Photo: Scott Beale / Laughing Squid
Amazon is making a smartphone next year, according to Citi’s Mark Maheny and other sources.This seems totally crazy. Amazon doesn’t do anything significantly better than other smartphone vendors, and on a lot of levels (at least looking at the Kindle Fire), it’s worse.
But Amazon does have one thing that no other smartphone maker has: a huge store of information about customer buying habits.
For the last year or so, we’ve heard tons of speculation about how mobile commerce could work, with everybody from Google to a bunch of startups proposing their own spin on the idea. The basic idea is that customers would get deals or discounts based on their past buying habits and current location.
For instance, I buy espresso beans about every three weeks. If it’s coming up on that time and I’m in the neighbourhood, maybe the store pushes me a coupon offering me a 10% discount if I come in right now and buy.
The hard part about this scenario is getting customer data to make deals relevant. Google doesn’t really have it — it has search data, which is somewhat relevant, but it really has to collect buying habits via Google Wallet over time. The startups talking about this scenario don’t have it, but hope to collect it on the way.
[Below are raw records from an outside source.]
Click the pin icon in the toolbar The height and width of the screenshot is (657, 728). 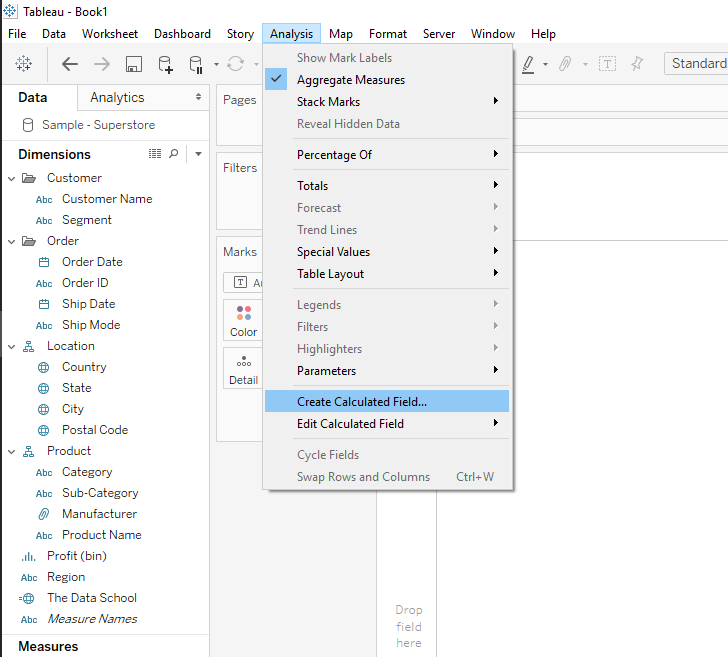coord(637,64)
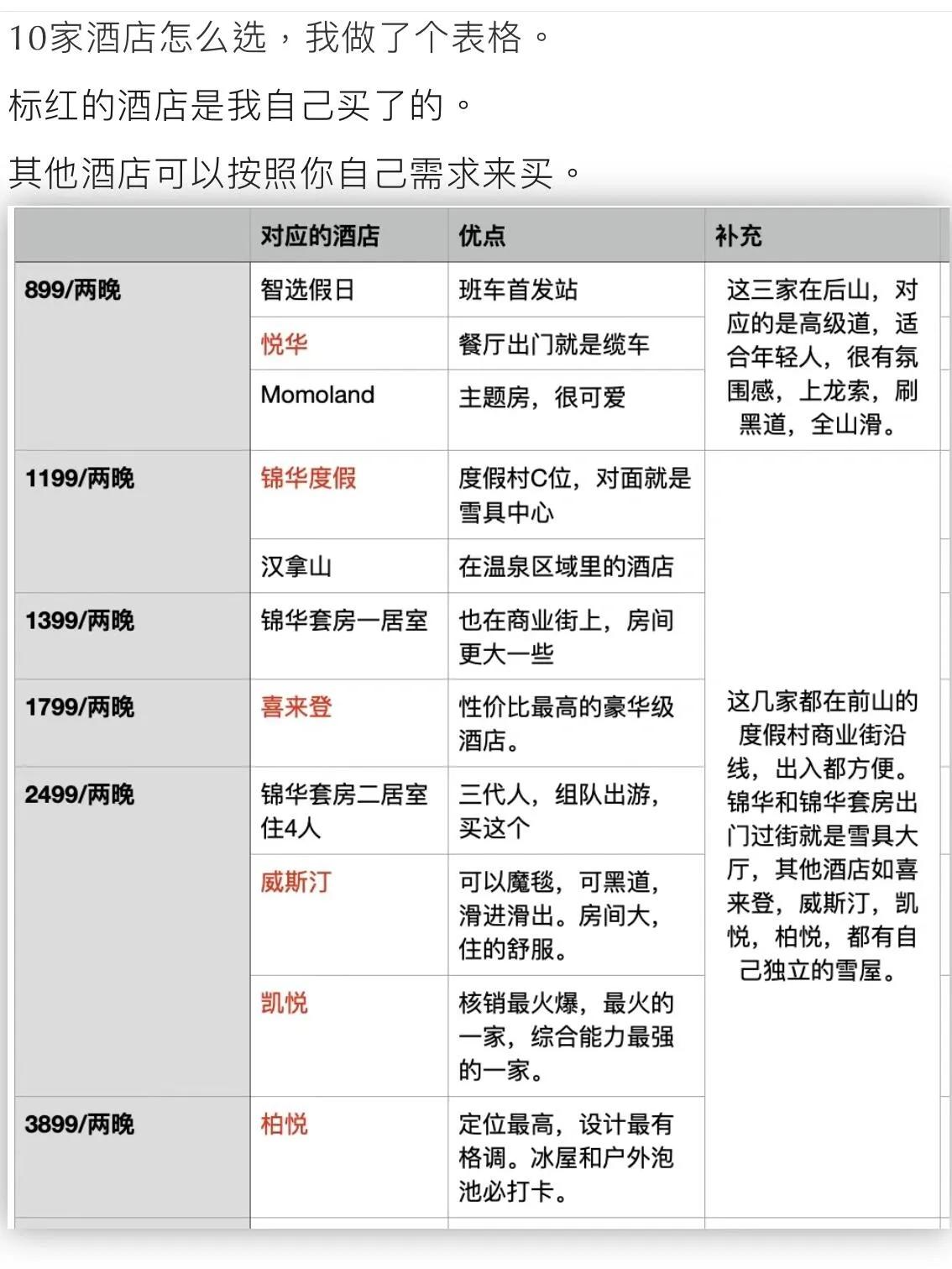The height and width of the screenshot is (1269, 952).
Task: Click the 智选假日 hotel cell
Action: pos(308,291)
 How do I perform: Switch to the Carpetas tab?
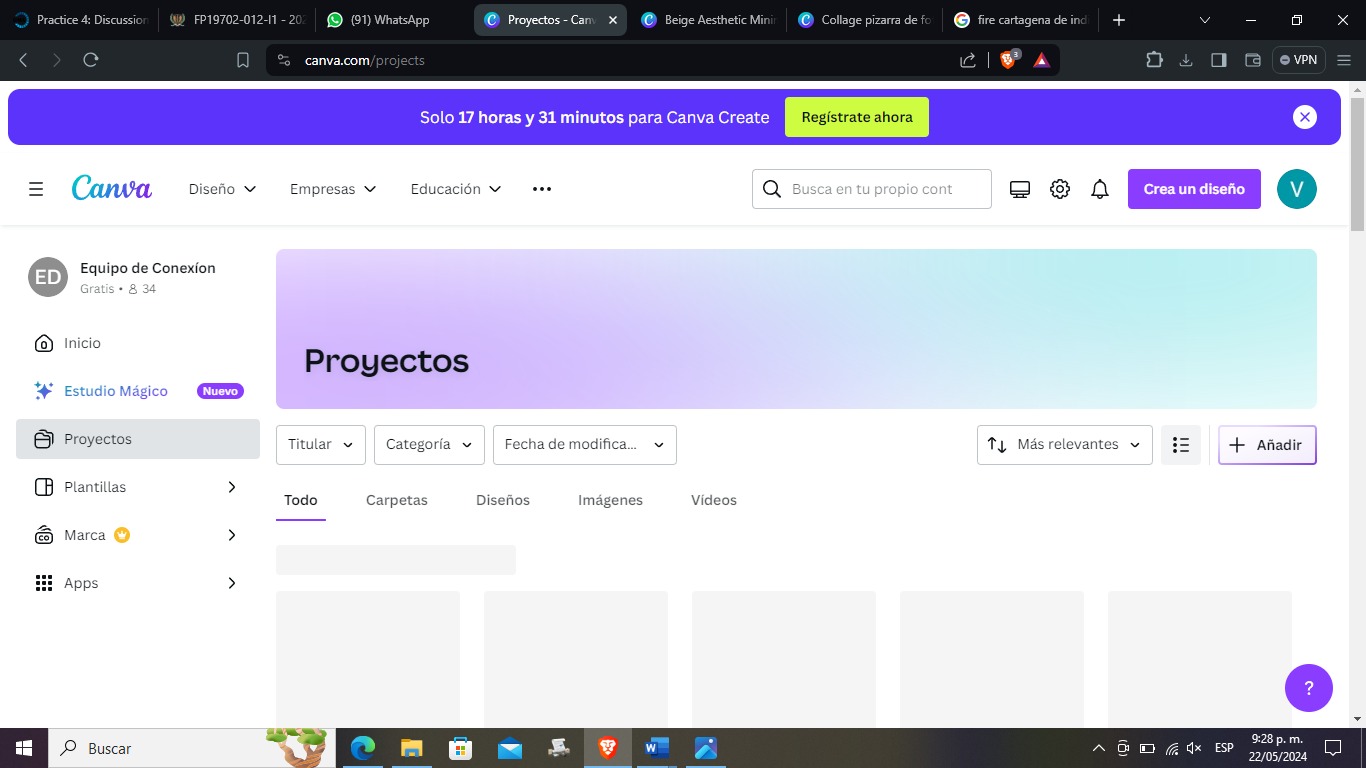pos(396,500)
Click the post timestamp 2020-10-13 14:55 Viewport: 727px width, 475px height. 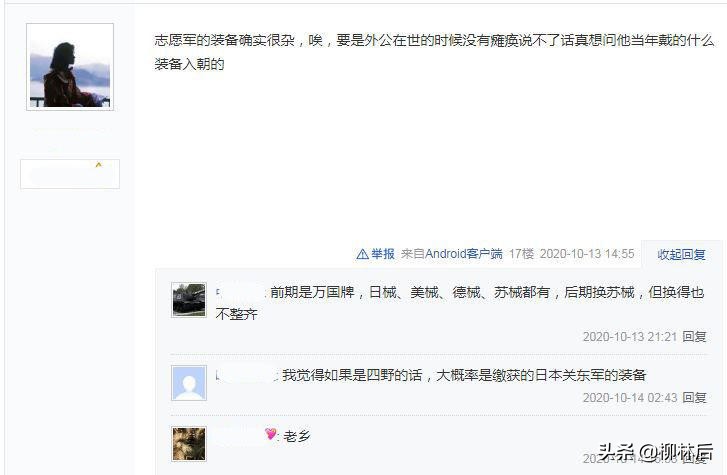click(587, 254)

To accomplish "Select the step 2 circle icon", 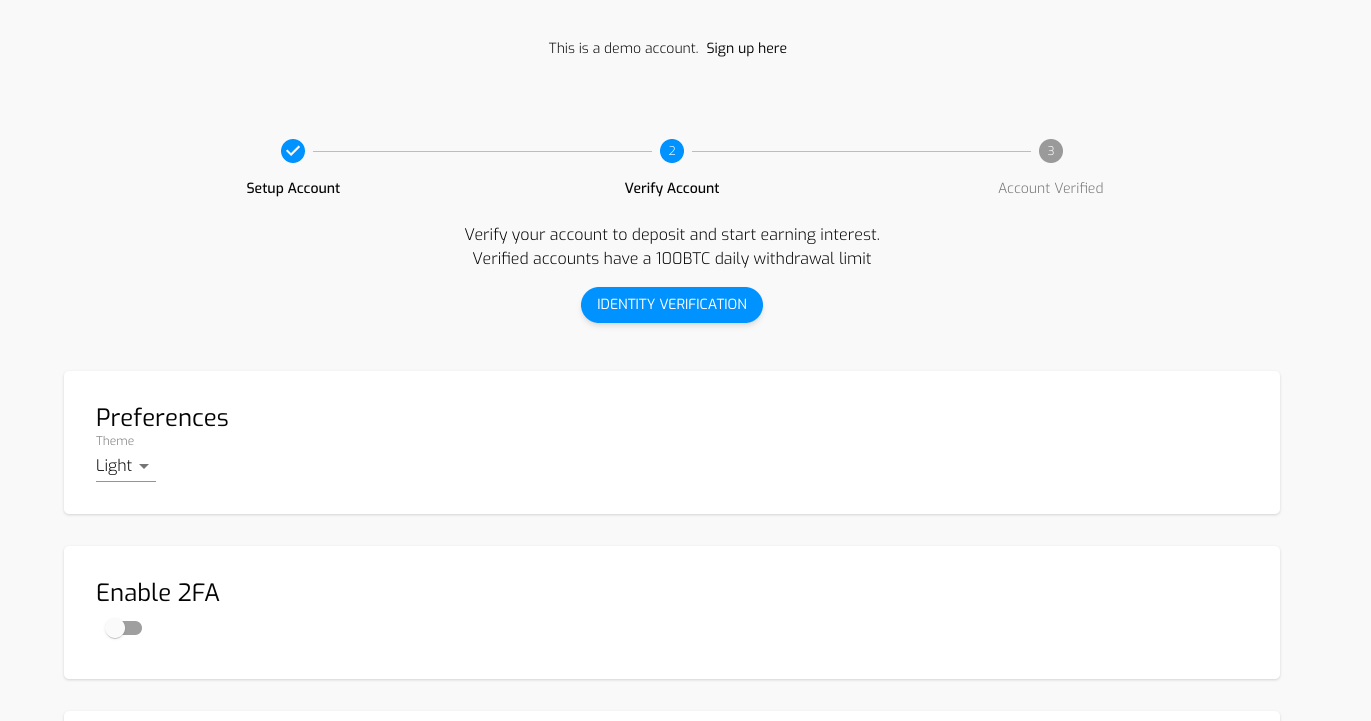I will point(672,151).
Amazon has it. If you’re an Amazon customer, it knows what you buy, when you bought it, who you bought it for, and how often you return. It also has a bunch of other customer buying habits which it could use to predict what you might be interested in.
So imagine Amazon rolls out (with partners) an entire system — mobile phones with NFC chips built into them, kiosks or terminals that let you pay with your phone, and a sophisticated daily deals service (maybe based on Living Social, which it owns a big stake in) that actually knows what you what you might want to buy.
Businesses would love the promise of getting higher conversion rates — the deals are more relevant — and frictionless transactions.
Would consumers bite? Do they really want a phone that pushes them advertisements all the time?
Maybe if the phone was cheap enough. Like if Amazon and its partners gave it away in hopes of earning money back on the transactions later.
And maybe if Amazon marketed it as “the only phone that saves you money.”
Jeff Bezos is no bozo. This would be his way of leveraging Amazon’s huge online commerce business into the real world, where more than 95% of transactions still happen.